Segment Start: RAW DATA

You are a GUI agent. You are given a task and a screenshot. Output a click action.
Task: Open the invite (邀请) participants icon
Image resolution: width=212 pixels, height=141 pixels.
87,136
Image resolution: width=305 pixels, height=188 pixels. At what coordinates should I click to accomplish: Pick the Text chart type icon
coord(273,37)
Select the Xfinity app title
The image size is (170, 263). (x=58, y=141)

Segment End: RAW DATA
Segment Start: RAW DATA

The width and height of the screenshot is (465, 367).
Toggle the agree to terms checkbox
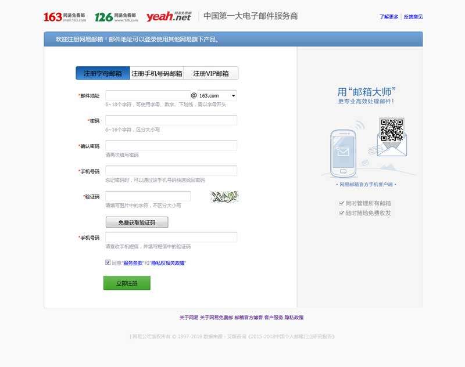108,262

Segment End: RAW DATA

GOAL OF THE EXERCISE - In the listing above, count the lines where the string "screenshot" occurs, then give that count and nothing else.

EXERCISE RESULT - 2